Según Mendoza, la parálisis se debe a la falta de cumplimiento de los compromisos pactados, la ausencia de recursos para avanzar en los proyectos piloto y la inoperancia de varios funcionarios del Ejecutivo. “Sin plata no hay plan piloto, no hay proceso de paz y no hay transformación”, advirtió.

Uno de los puntos de mayor fricción es la negativa del grupo armado a cualquier forma de sometimiento o entrega de armas. El vocero es claro: “Aquí nadie se va a someter, nadie va a entregar un fusil a cambio de nada”. En su lugar, plantean la necesidad de una “amnistía general, lo más amplia posible”, como condición para avanzar en el marco jurídico del proceso.

También se han suspendido temporalmente las reuniones para discutir la destrucción de material de guerra, por razones logísticas atribuidas al Gobierno. Pese a ello, la Coordinadora Nacional Ejército Bolivariano mantiene —según su vocero—, aunque advierten que ese compromiso podría tener un límite si no hay avances.

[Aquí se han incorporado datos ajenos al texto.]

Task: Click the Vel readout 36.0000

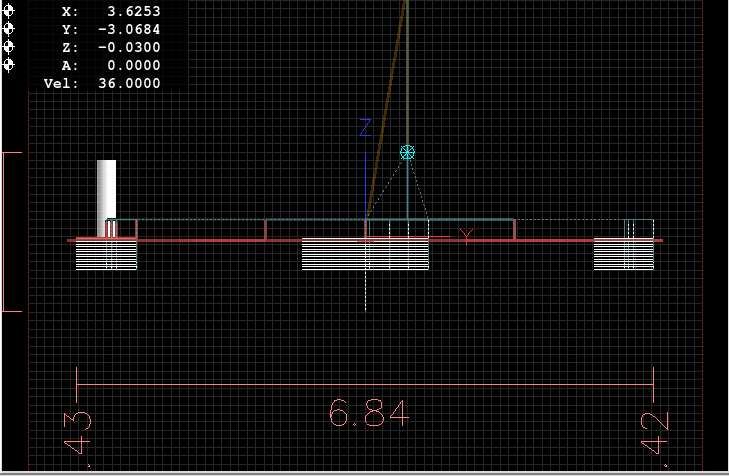Action: 128,83
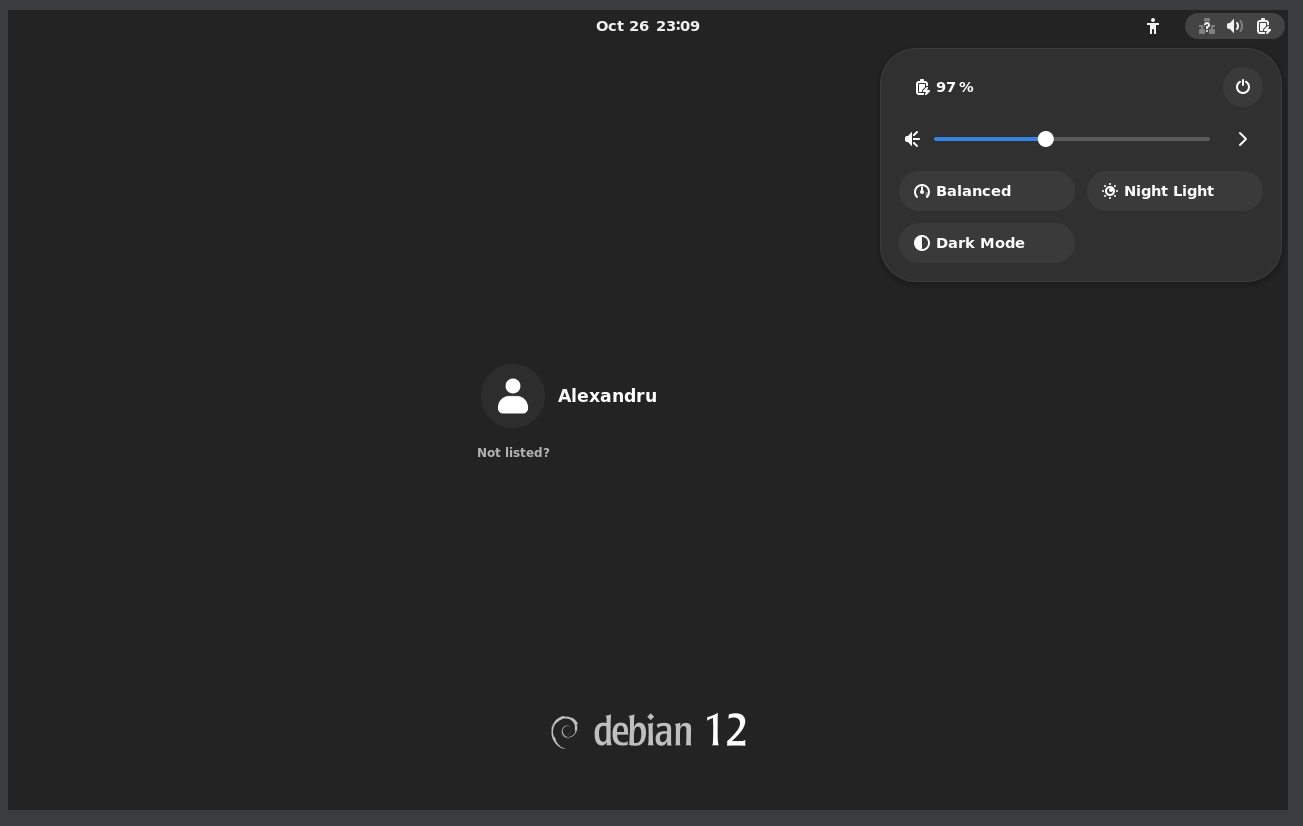Click the accessibility icon in the top bar
Viewport: 1303px width, 826px height.
point(1152,26)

Críticas directas fueron dirigidas a funcionarios como Gloria Miranda, directora del Programa de Sustitución de Cultivos Ilícitos, de quien dice que desconoce la realidad del territorio. El grupo disidente asegura que, sin recursos para indemnizar a cultivadores y financiar proyectos productivos, el piloto de sustitución podría fracasar. Calculan que, en dos años, el programa requiere al menos 8.000 millones de pesos.

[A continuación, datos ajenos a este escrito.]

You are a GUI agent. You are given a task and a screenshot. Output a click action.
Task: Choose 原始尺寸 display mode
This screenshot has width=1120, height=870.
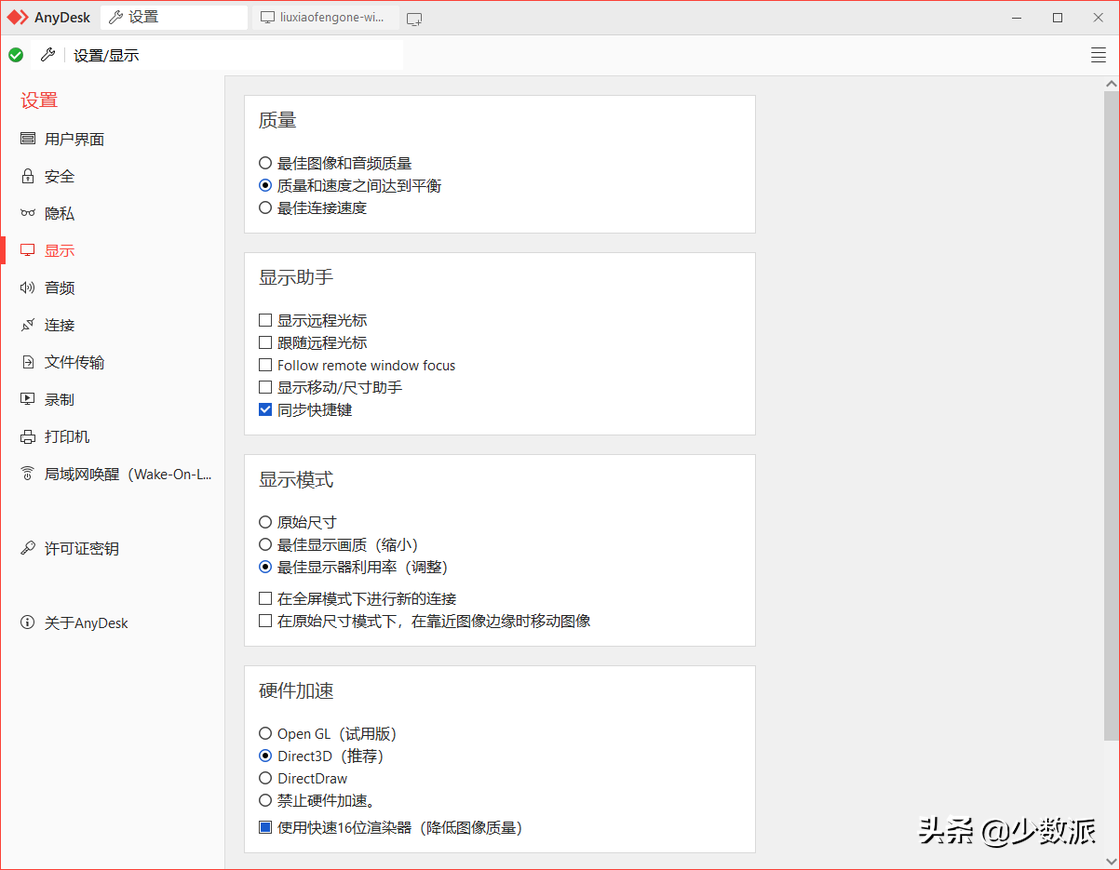pos(265,521)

Frente al futuro del proceso, Mendoza reitera su voluntad de paz, pero sostiene que ahora es el turno del Gobierno para actuar con determinación. En un mensaje contundente, advierte: “Colombia puede estar segura de que si no apoyan la paz, hay que prepararse para otros 50 años de guerra y otros 200 mil muertos”.

La entrevista deja en evidencia la fragilidad del proceso de paz y plantea interrogantes sobre la viabilidad de la estrategia de “Paz Total” del gobierno del presidente Gustavo Petro, cuya implementación enfrenta retos presupuestales, jurídicos y políticos en medio de una creciente polarización.